7 Tactics For Reducing Investment Risks

As a business owner and entrepreneur, you will presumably be aware that one of the core principles of building wealth is to have multiple streams of income. If you have ever had any professional financial planning done or had advice from financial advisors, no doubt they too will have told you that the more streams of income you have, the more secure your financial position will be.

As for what those income streams of income should be, in truth that is up to you and will be influenced by the time you have available, how much additional income you wish to earn, and even what income sources interest you. You may seek advice on the matter and if you speak to a financial advisor they will undoubtedly discuss with you investments being a solid income source.

Often when entrepreneurs or even ordinary citizens hear the term “investments” they believe it to be a risky route to follow. That is understandable given the stories you hear of people losing fortunes due to bad investments. As any financial advisor will tell you, thankfully, these scenarios are the exception rather than the rule with most investments being a safe and secure way of increasing your wealth. However, that comes with a caveat.

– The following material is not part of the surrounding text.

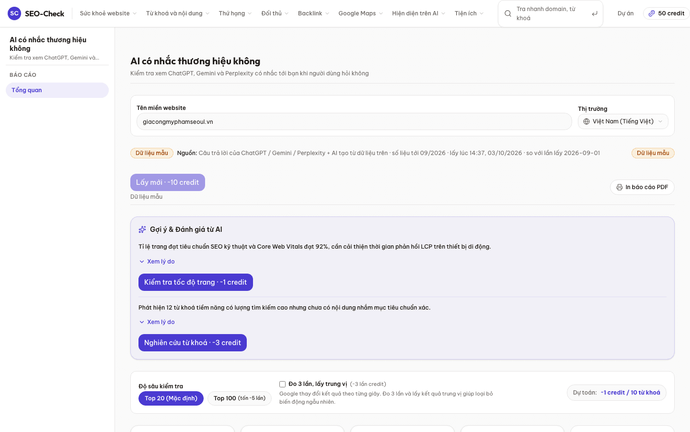Select Tổng quan in the sidebar
The height and width of the screenshot is (432, 690).
57,90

The caveat is that investing does need some careful thought and consideration, and just randomly investing your wealth with no rhyme or reason is a recipe for disaster. You can also take steps to ensure that your risk is minimised and if you read on we have outlined seven tactics that all investors should be aware of as they can ensure any money they invest is safe.

Tactic #1 – Determine Your Risk Tolerance: First, determine what level of risk you are willing to accept. If you are happy to take big risks, returns should be higher but bear in mind they could be volatile and could ultimately fail altogether. Alternately, higher risk aversion means lower returns but safer investments.

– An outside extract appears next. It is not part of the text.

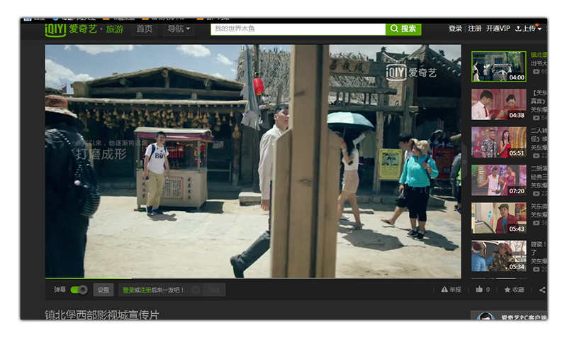Click the video progress bar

Tactic #2 – Maintain Sufficient Liquidity: It is poor financial planning to tie up all your liquid assets in investments. Financial emergencies can occur when you need quick access to funds so ensure you retain an emergency fund and that some of your investments can be cashed in quickly.

Tactic #3 – Invest In Multiple Asset Classes: Your financial advisor will explain to you that investing everything within one type of asset class is a mistake. In other words do not invest in just property, or just equities or just gold. Invest in multiple asset classes as this reduces your risk if one asset class falters.

Tactic #4 – Have A Diverse Investment Portfolio: In a similar vein to the previous point is the tactic of having a diverse investment portfolio. In addition to investing in different asset classes, within each class, you should diversify the specific company shares, property markets or invest funds, for example.

Tactic #5 – Complete Due Diligence For Every Investment: We are sure as a business owner you do not make decisions on a whim and weigh each one up, and that same principle applies to investing. Always carry out due diligence on each investment you may make to ensure you are investing with minimal risk.

Tactic #6 – If You Are Risk-Averse, Invest In Blue Chip Stock: If you are extremely risk-averse and want a near cast-iron guarantee your money is safe, you should invest in blue-chip stock. These are the rock-solid household name companies and national and international brands that have been around for years.

Tactic #7 – Monitor Your Investments Performance Diligently: Any decent financial advisor will tell you that you can reduce your risk if you carefully monitor your investments. If you are unsure how they can help you with investment planning and arrange for subsequent reviews based on your portfolio’s performance.